Problem to solve:
Rescale the data from the line containing "You are a computer-use agent." through the line containing "The image size", both included: write out only those lines again, requests included, with each coordinate in the answers multiplied by 1.45 and rounded to a whole number, halves going up. Leave the pictures out of your answer.

Data for this task:
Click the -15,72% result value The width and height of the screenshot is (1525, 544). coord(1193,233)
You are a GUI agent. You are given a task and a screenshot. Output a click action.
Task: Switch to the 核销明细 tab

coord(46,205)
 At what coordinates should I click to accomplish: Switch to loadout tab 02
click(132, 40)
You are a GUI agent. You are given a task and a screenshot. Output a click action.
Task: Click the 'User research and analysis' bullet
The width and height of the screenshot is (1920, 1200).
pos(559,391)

--

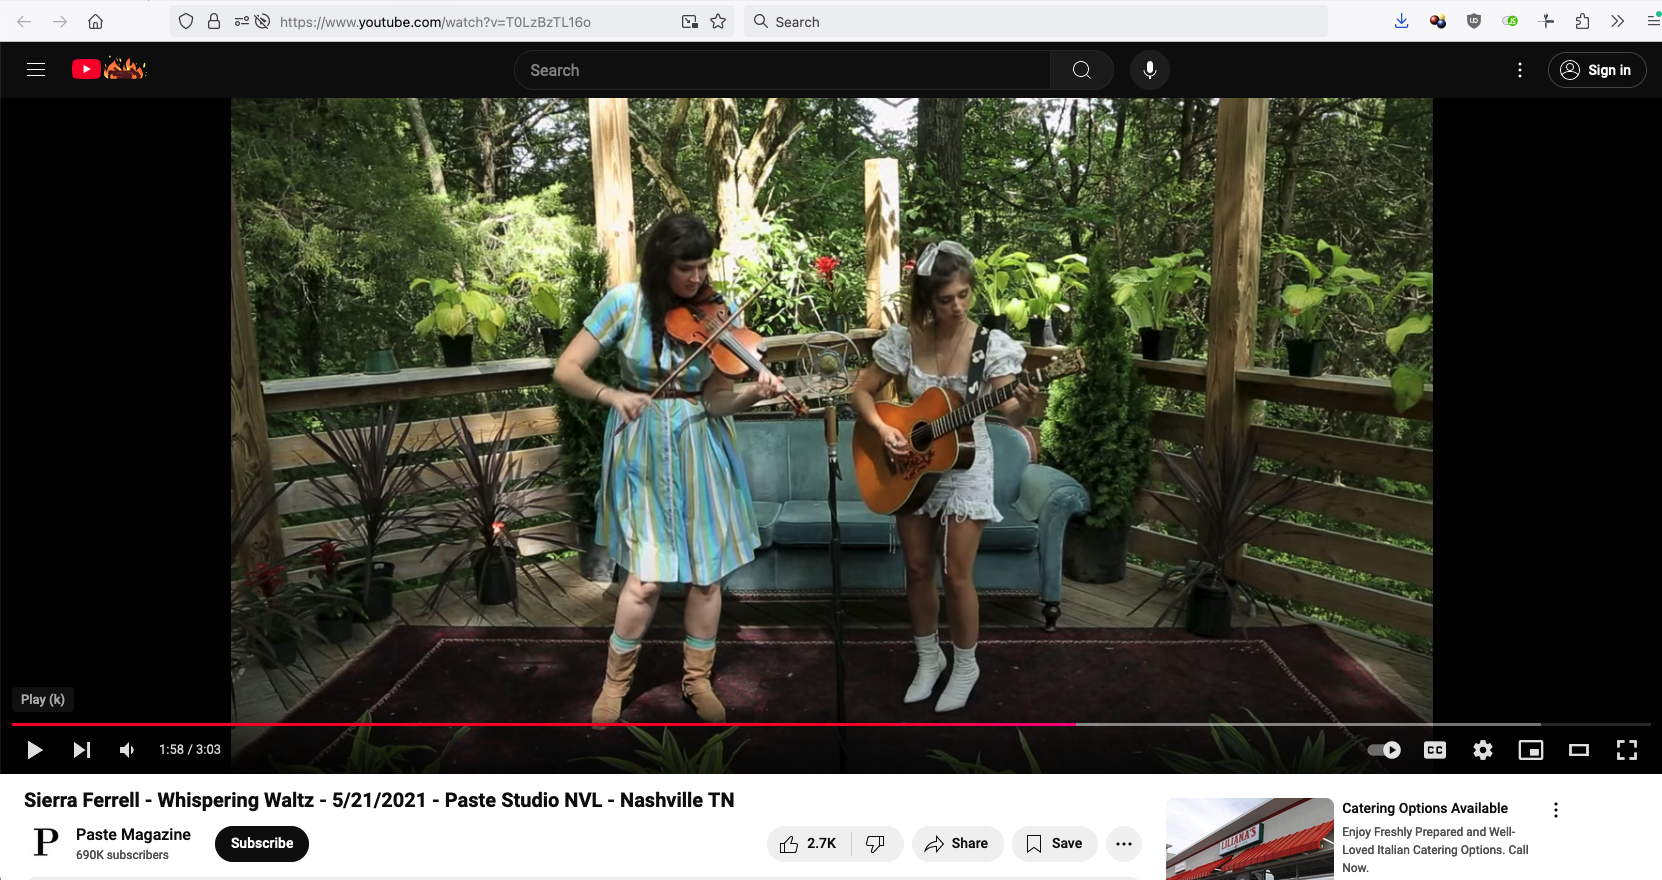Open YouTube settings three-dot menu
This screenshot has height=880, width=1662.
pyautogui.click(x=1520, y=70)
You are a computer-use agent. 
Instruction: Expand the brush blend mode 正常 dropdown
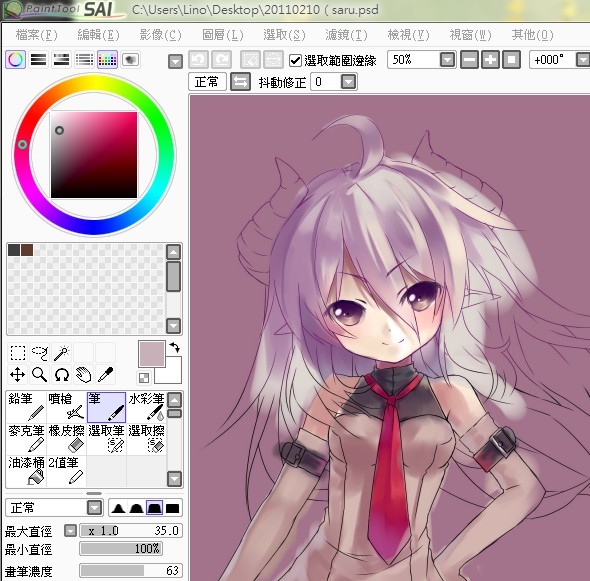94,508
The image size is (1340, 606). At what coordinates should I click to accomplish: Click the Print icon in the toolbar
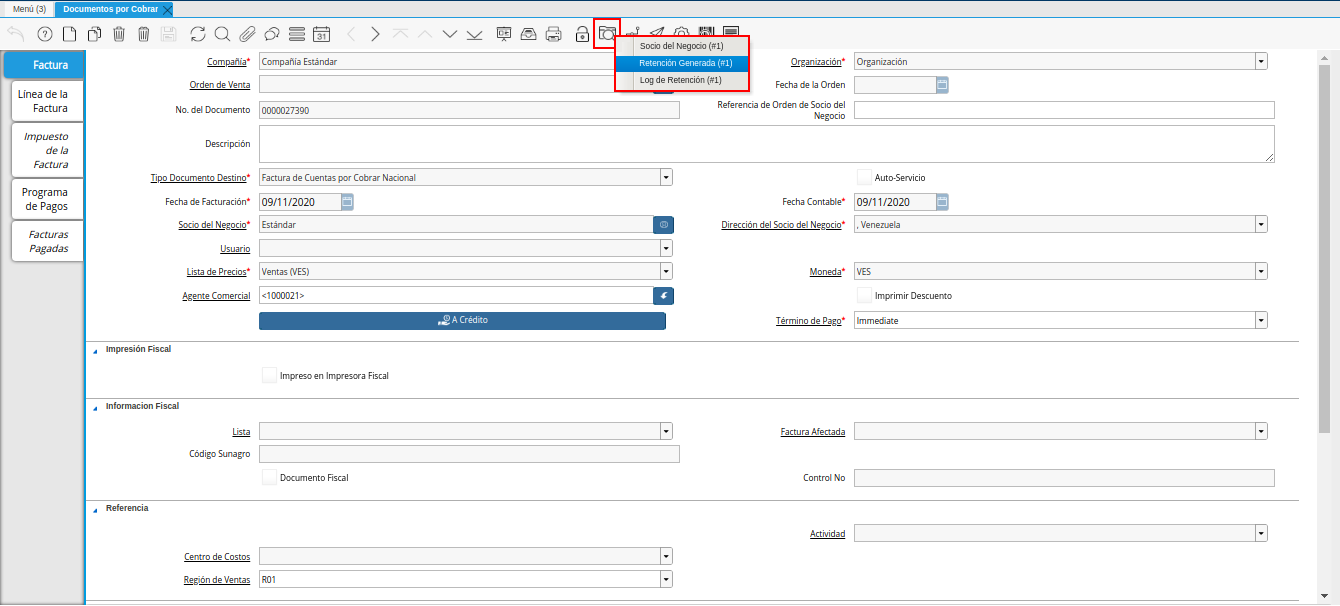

==

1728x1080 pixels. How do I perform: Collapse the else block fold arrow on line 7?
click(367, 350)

Output of the exercise:
You are a computer-use agent. 
Instruction: Expand the brush blend mode 正常 dropdown
136,737
The image size is (1340, 606). At what coordinates should I click to accomplish: Click the Print icon in the toolbar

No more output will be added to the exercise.